Rows showing where targets appear
※

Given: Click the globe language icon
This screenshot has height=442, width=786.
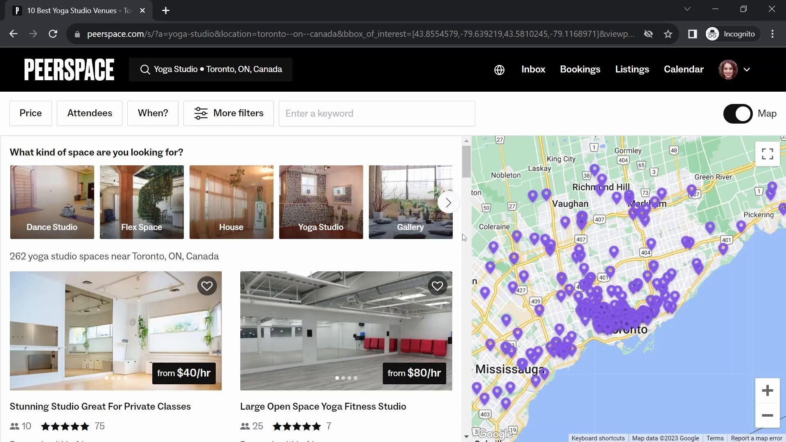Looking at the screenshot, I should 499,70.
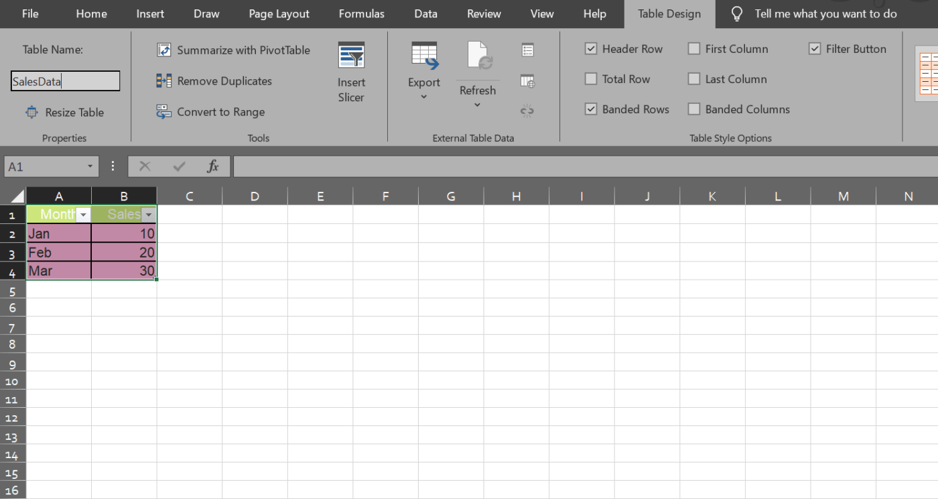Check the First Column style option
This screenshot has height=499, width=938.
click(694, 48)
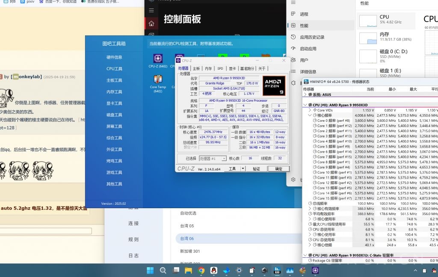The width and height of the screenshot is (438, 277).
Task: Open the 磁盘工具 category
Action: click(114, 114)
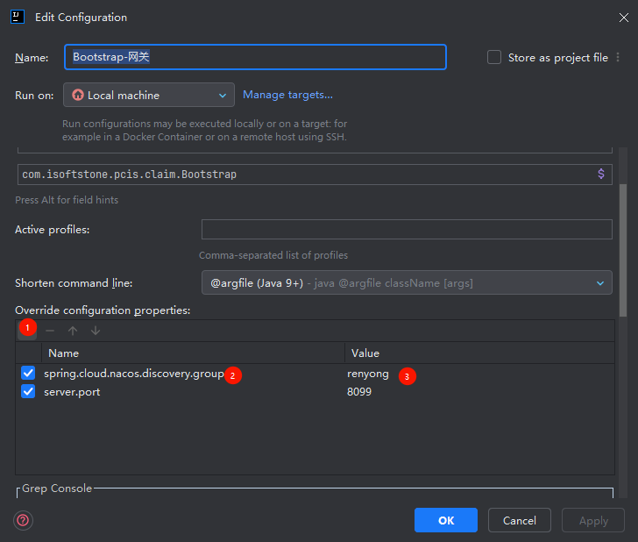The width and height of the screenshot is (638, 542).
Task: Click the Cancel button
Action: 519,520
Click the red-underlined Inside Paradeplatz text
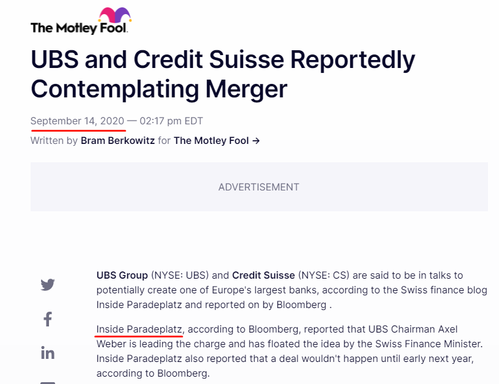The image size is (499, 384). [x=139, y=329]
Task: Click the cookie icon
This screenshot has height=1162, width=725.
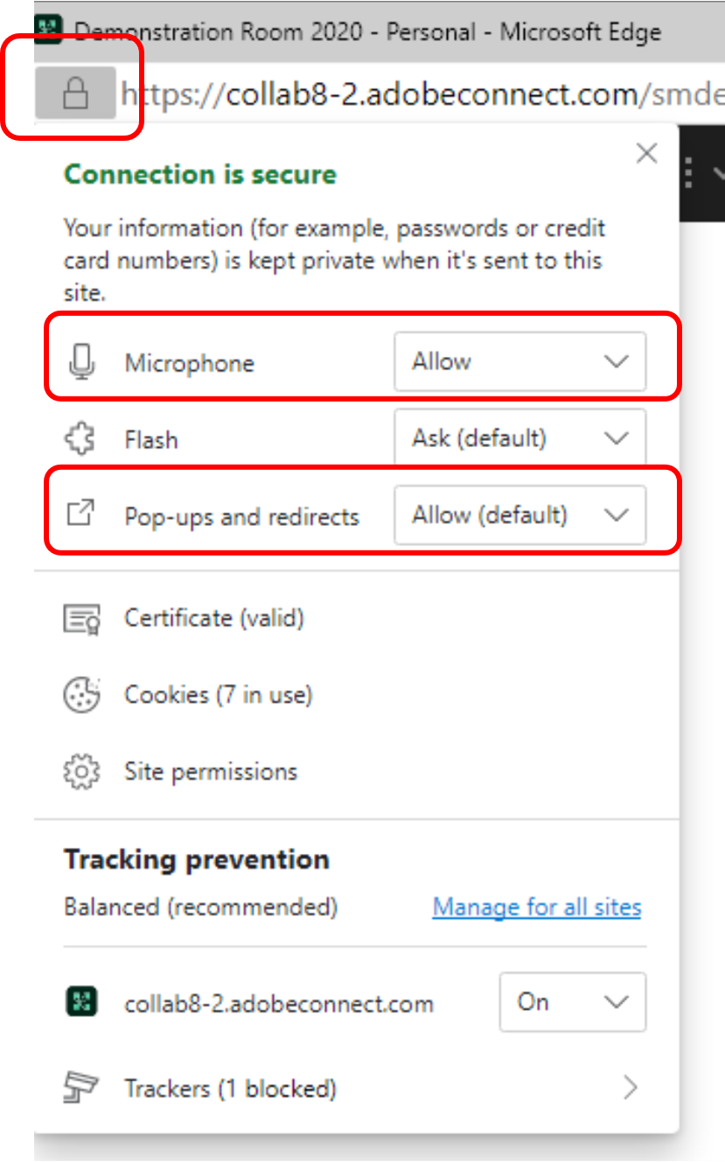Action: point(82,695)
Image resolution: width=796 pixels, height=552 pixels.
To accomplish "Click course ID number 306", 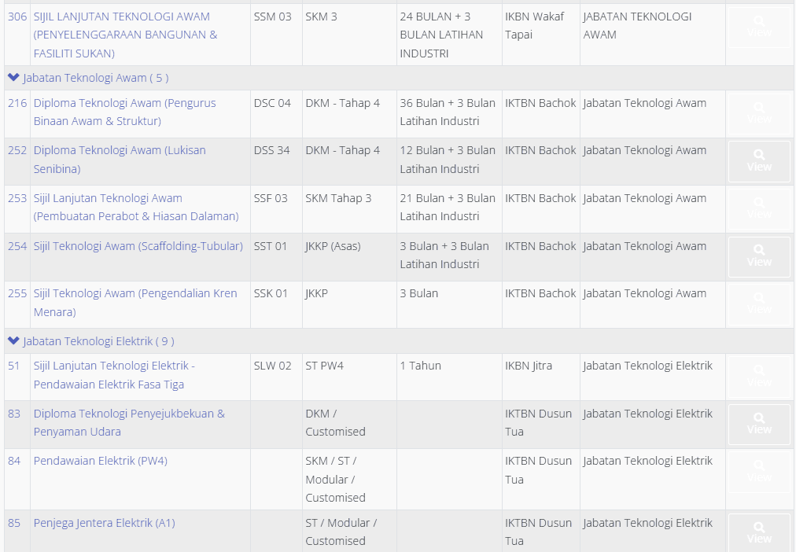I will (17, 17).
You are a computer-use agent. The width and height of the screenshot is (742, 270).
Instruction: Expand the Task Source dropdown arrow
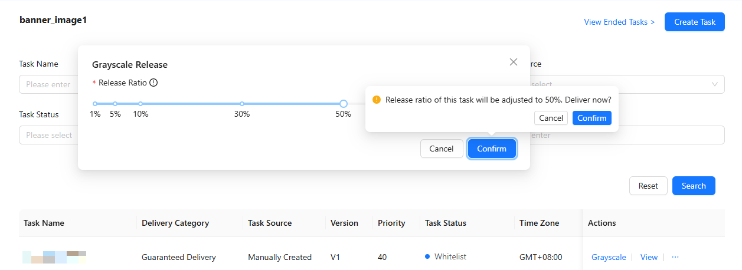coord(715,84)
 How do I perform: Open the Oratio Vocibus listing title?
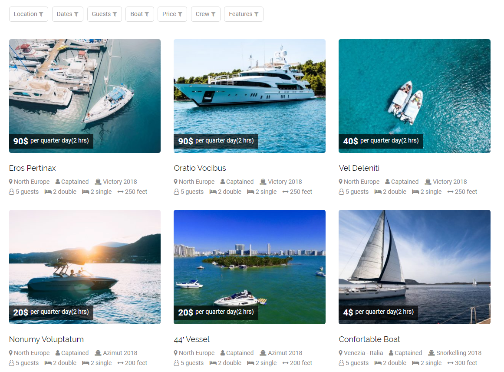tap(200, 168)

※

What you are asked to do:
Copy the records again word for word, from the very start through the line containing "The image size is (499, 384). [x=139, y=329]", including that line. Omit the pictures.

Finished exercise:
Given: Click the globe language icon
This screenshot has height=442, width=786.
Looking at the screenshot, I should 499,70.
Check the First Column style option
This screenshot has height=499, width=938.
click(694, 48)
The width and height of the screenshot is (438, 277).
Task: Open the 磁盘工具 category
Action: click(114, 114)
The width and height of the screenshot is (638, 542).
Task: Click the Cancel button
Action: 519,520
Click the red-underlined Inside Paradeplatz text
The image size is (499, 384). [x=139, y=329]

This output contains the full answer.